Record excerpts:
---
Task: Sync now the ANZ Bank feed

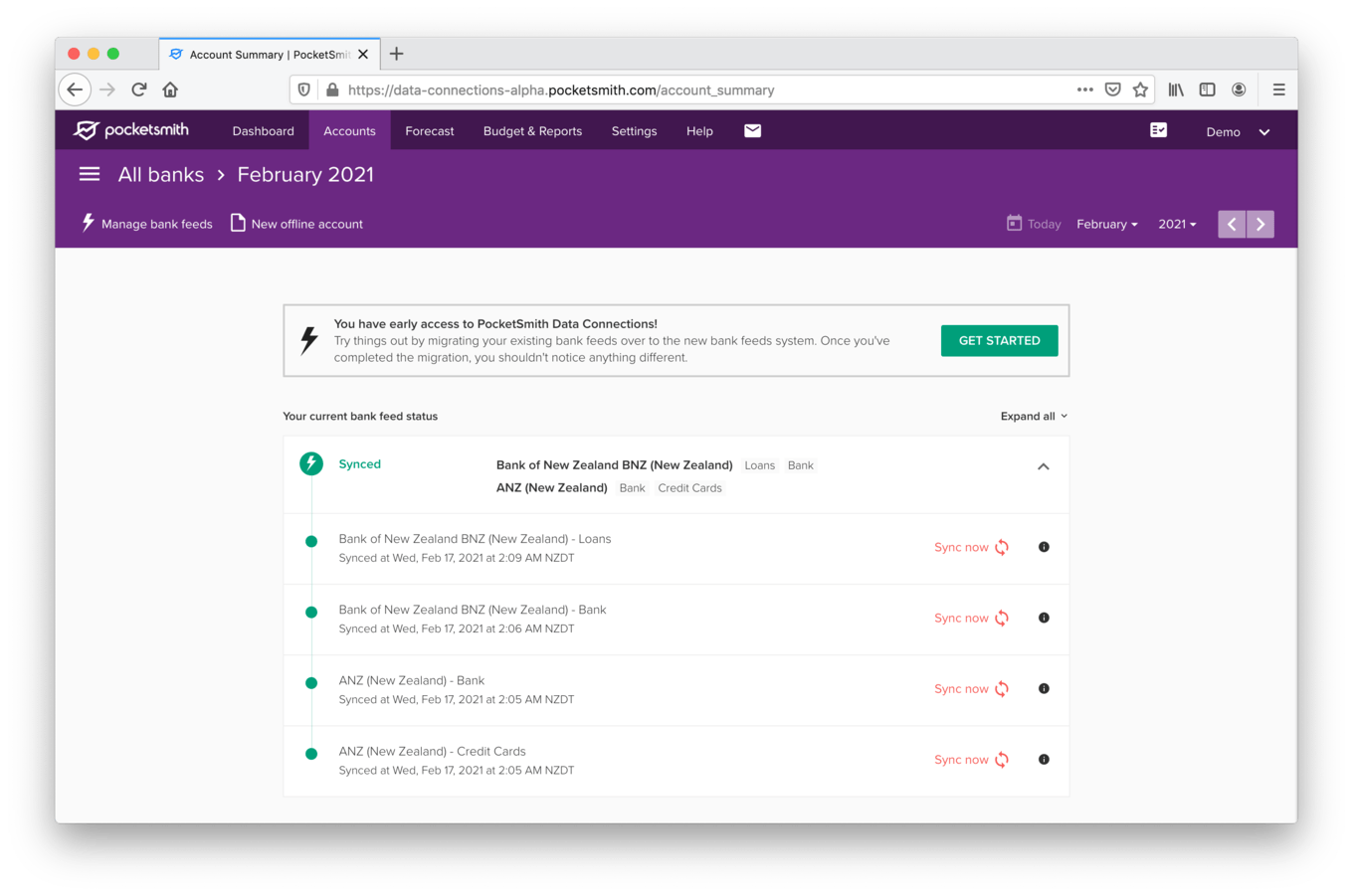Action: 971,689
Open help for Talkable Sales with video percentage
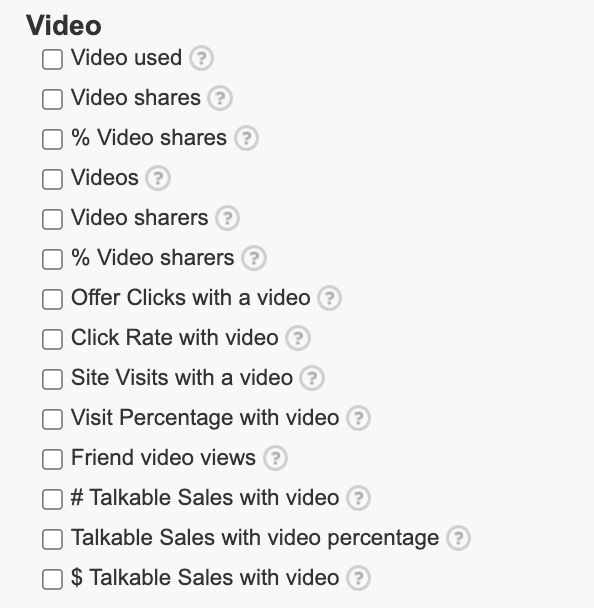The image size is (594, 608). click(458, 538)
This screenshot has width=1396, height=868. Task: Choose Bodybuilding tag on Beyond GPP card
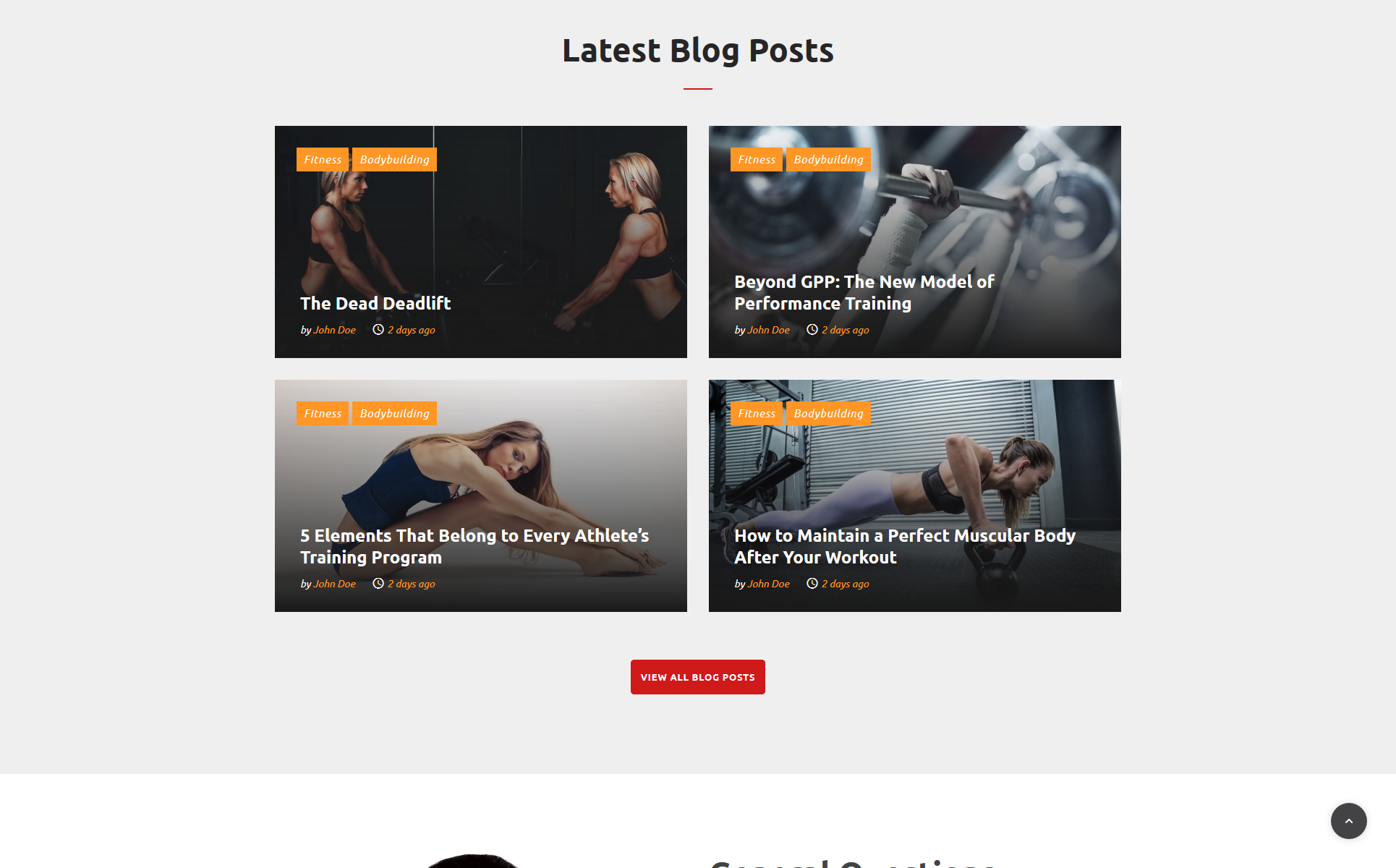828,159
---
What to produce:
Copy the material shown above in full and exactly. Skip the pictures.

Solution for this exercise:
Task: Sync now the ANZ Bank feed

Action: 971,689
Open help for Talkable Sales with video percentage
The image size is (594, 608). click(458, 538)
This screenshot has width=1396, height=868. Task: Choose Bodybuilding tag on Beyond GPP card
828,159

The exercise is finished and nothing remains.